--- START ---
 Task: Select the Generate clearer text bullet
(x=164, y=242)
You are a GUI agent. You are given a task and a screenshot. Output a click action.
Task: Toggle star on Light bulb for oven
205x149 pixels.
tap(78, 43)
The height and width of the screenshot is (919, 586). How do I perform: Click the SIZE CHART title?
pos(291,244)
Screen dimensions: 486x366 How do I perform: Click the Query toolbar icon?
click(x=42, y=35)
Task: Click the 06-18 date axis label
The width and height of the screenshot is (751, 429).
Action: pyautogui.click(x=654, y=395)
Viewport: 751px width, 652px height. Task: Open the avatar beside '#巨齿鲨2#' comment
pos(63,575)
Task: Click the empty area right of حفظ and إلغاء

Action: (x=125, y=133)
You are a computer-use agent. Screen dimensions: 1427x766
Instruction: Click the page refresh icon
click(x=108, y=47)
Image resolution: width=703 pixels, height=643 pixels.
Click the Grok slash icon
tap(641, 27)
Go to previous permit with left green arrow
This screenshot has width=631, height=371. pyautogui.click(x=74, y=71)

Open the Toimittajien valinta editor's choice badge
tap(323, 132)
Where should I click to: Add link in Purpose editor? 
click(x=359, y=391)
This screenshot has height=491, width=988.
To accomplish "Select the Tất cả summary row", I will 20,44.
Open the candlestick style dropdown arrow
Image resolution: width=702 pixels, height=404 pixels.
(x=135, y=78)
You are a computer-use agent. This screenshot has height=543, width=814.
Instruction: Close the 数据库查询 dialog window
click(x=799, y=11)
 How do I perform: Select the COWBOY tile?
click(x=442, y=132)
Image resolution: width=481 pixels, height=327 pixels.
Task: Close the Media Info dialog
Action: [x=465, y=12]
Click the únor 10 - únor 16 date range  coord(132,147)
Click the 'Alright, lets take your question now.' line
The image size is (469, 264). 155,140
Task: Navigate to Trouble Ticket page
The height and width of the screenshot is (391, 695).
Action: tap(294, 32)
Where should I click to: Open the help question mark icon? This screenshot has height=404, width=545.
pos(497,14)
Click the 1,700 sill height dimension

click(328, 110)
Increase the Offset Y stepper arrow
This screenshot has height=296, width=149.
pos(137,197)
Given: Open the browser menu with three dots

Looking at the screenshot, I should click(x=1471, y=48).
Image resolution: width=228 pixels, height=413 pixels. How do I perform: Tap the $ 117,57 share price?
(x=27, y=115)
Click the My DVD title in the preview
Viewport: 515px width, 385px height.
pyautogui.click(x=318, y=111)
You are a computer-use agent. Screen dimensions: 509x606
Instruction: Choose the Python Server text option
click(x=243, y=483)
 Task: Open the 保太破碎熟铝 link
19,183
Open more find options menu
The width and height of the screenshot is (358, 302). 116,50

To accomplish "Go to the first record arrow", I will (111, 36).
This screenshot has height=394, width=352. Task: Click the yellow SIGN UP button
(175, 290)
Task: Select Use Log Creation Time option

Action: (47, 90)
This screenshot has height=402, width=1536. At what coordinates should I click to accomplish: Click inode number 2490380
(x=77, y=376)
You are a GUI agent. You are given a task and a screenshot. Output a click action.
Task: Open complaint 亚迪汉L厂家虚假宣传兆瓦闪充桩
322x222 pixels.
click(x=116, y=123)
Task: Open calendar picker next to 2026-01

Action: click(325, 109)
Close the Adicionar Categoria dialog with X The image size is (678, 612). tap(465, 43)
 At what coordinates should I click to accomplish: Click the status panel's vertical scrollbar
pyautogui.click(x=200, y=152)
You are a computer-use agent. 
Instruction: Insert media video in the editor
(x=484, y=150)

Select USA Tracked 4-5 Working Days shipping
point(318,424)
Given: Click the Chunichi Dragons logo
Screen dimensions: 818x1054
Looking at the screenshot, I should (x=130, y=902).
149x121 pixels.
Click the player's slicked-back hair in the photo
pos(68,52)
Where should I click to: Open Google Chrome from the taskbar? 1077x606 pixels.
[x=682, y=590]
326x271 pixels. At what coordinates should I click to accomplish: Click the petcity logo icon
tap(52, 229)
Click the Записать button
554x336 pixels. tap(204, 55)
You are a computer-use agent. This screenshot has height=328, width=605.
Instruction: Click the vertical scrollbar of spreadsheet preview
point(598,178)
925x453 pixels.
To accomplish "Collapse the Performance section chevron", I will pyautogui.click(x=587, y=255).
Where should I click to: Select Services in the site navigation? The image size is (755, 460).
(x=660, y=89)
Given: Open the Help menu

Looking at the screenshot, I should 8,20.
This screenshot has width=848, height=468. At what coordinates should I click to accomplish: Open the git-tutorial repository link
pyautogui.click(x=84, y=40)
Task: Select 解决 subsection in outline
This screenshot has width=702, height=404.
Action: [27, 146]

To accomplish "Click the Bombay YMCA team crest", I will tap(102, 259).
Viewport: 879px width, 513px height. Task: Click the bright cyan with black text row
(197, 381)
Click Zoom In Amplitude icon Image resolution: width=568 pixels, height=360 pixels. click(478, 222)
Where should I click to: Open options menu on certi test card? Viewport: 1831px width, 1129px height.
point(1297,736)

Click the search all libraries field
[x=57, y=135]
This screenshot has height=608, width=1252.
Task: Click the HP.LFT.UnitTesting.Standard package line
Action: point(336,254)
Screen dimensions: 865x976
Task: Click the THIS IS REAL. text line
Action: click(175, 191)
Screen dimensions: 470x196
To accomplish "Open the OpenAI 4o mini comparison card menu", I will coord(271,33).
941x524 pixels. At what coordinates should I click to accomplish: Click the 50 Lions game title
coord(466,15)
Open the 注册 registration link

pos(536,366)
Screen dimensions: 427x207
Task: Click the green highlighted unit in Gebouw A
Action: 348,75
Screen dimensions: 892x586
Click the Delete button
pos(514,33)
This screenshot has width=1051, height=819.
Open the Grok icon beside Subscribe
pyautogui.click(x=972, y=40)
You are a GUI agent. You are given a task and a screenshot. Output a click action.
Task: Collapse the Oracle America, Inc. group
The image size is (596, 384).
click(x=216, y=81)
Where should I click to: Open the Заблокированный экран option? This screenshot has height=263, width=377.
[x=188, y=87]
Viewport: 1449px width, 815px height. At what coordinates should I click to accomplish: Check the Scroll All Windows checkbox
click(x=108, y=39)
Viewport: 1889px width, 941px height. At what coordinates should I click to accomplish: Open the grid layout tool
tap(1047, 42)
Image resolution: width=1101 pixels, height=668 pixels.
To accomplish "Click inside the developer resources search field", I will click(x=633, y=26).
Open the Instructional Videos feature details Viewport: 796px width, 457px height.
--- END ---
Everything in the data above must be reproduced exactly.

 Task: Select the Generate clearer text bullet
(x=164, y=242)
You are a GUI agent. You are given a task and a screenshot. Output a click action.
Task: Toggle star on Light bulb for oven
205x149 pixels.
tap(78, 43)
The height and width of the screenshot is (919, 586). How do I perform: Click the SIZE CHART title?
pos(291,244)
Screen dimensions: 486x366 How do I perform: Click the Query toolbar icon?
click(x=42, y=35)
Task: Click the 06-18 date axis label
The width and height of the screenshot is (751, 429).
Action: pyautogui.click(x=654, y=395)
Viewport: 751px width, 652px height. Task: Open the avatar beside '#巨齿鲨2#' comment
pos(63,575)
Task: Click the empty area right of حفظ and إلغاء

Action: (x=125, y=133)
You are a computer-use agent. Screen dimensions: 1427x766
Instruction: Click the page refresh icon
click(x=108, y=47)
Image resolution: width=703 pixels, height=643 pixels.
Click the Grok slash icon
tap(641, 27)
Go to previous permit with left green arrow
This screenshot has width=631, height=371. pyautogui.click(x=74, y=71)

Open the Toimittajien valinta editor's choice badge
tap(323, 132)
Where should I click to: Add link in Purpose editor? 
click(x=359, y=391)
This screenshot has height=491, width=988.
To accomplish "Select the Tất cả summary row", I will 20,44.
Open the candlestick style dropdown arrow
Image resolution: width=702 pixels, height=404 pixels.
(x=135, y=78)
You are a computer-use agent. This screenshot has height=543, width=814.
Instruction: Close the 数据库查询 dialog window
click(x=799, y=11)
 How do I perform: Select the COWBOY tile?
click(x=442, y=132)
Image resolution: width=481 pixels, height=327 pixels.
Task: Close the Media Info dialog
Action: [x=465, y=12]
Click the únor 10 - únor 16 date range  coord(132,147)
Click the 'Alright, lets take your question now.' line
The image size is (469, 264). 155,140
Task: Navigate to Trouble Ticket page
The height and width of the screenshot is (391, 695).
Action: tap(294, 32)
Where should I click to: Open the help question mark icon? This screenshot has height=404, width=545.
pos(497,14)
Click the 1,700 sill height dimension

click(328, 110)
Increase the Offset Y stepper arrow
This screenshot has height=296, width=149.
pos(137,197)
Given: Open the browser menu with three dots

Looking at the screenshot, I should click(x=1471, y=48).
Image resolution: width=228 pixels, height=413 pixels. How do I perform: Tap the $ 117,57 share price?
(x=27, y=115)
Click the My DVD title in the preview
Viewport: 515px width, 385px height.
pyautogui.click(x=318, y=111)
You are a computer-use agent. Screen dimensions: 509x606
Instruction: Choose the Python Server text option
click(x=243, y=483)
 Task: Open the 保太破碎熟铝 link
19,183
Open more find options menu
The width and height of the screenshot is (358, 302). 116,50

To accomplish "Go to the first record arrow", I will (111, 36).
This screenshot has height=394, width=352. Task: Click the yellow SIGN UP button
(175, 290)
Task: Select Use Log Creation Time option

Action: (47, 90)
This screenshot has height=402, width=1536. At what coordinates should I click to accomplish: Click inode number 2490380
(x=77, y=376)
You are a GUI agent. You are given a task and a screenshot. Output a click action.
Task: Open complaint 亚迪汉L厂家虚假宣传兆瓦闪充桩
322x222 pixels.
click(x=116, y=123)
Task: Open calendar picker next to 2026-01

Action: click(325, 109)
Close the Adicionar Categoria dialog with X The image size is (678, 612). tap(465, 43)
 At what coordinates should I click to accomplish: Click the status panel's vertical scrollbar
pyautogui.click(x=200, y=152)
You are a computer-use agent. 
Instruction: Insert media video in the editor
(x=484, y=150)

Select USA Tracked 4-5 Working Days shipping
point(318,424)
Given: Click the Chunichi Dragons logo
Screen dimensions: 818x1054
Looking at the screenshot, I should (x=130, y=902).
149x121 pixels.
Click the player's slicked-back hair in the photo
pos(68,52)
Where should I click to: Open Google Chrome from the taskbar? 1077x606 pixels.
[x=682, y=590]
326x271 pixels. At what coordinates should I click to accomplish: Click the petcity logo icon
tap(52, 229)
Click the Записать button
554x336 pixels. tap(204, 55)
You are a computer-use agent. This screenshot has height=328, width=605.
Instruction: Click the vertical scrollbar of spreadsheet preview
point(598,178)
925x453 pixels.
To accomplish "Collapse the Performance section chevron", I will pyautogui.click(x=587, y=255).
Where should I click to: Select Services in the site navigation? The image size is (755, 460).
(x=660, y=89)
Given: Open the Help menu

Looking at the screenshot, I should 8,20.
This screenshot has width=848, height=468. At what coordinates should I click to accomplish: Open the git-tutorial repository link
pyautogui.click(x=84, y=40)
Task: Select 解决 subsection in outline
This screenshot has width=702, height=404.
Action: [27, 146]

To accomplish "Click the Bombay YMCA team crest", I will tap(102, 259).
Viewport: 879px width, 513px height. Task: Click the bright cyan with black text row
(197, 381)
Click Zoom In Amplitude icon Image resolution: width=568 pixels, height=360 pixels. click(478, 222)
Where should I click to: Open options menu on certi test card? Viewport: 1831px width, 1129px height.
point(1297,736)

Click the search all libraries field
[x=57, y=135]
This screenshot has height=608, width=1252.
Task: Click the HP.LFT.UnitTesting.Standard package line
Action: point(336,254)
Screen dimensions: 865x976
Task: Click the THIS IS REAL. text line
Action: click(175, 191)
Screen dimensions: 470x196
To accomplish "Open the OpenAI 4o mini comparison card menu", I will coord(271,33).
941x524 pixels. At what coordinates should I click to accomplish: Click the 50 Lions game title
coord(466,15)
Open the 注册 registration link

pos(536,366)
Screen dimensions: 427x207
Task: Click the green highlighted unit in Gebouw A
Action: 348,75
Screen dimensions: 892x586
Click the Delete button
pos(514,33)
This screenshot has width=1051, height=819.
Open the Grok icon beside Subscribe
pyautogui.click(x=972, y=40)
You are a GUI agent. You are given a task and a screenshot. Output a click action.
Task: Collapse the Oracle America, Inc. group
The image size is (596, 384).
click(x=216, y=81)
Where should I click to: Open the Заблокированный экран option? This screenshot has height=263, width=377.
[x=188, y=87]
Viewport: 1449px width, 815px height. At what coordinates should I click to accomplish: Check the Scroll All Windows checkbox
click(x=108, y=39)
Viewport: 1889px width, 941px height. At what coordinates should I click to accomplish: Open the grid layout tool
tap(1047, 42)
Image resolution: width=1101 pixels, height=668 pixels.
To accomplish "Click inside the developer resources search field", I will click(x=633, y=26).
Open the Instructional Videos feature details Viewport: 796px width, 457px height.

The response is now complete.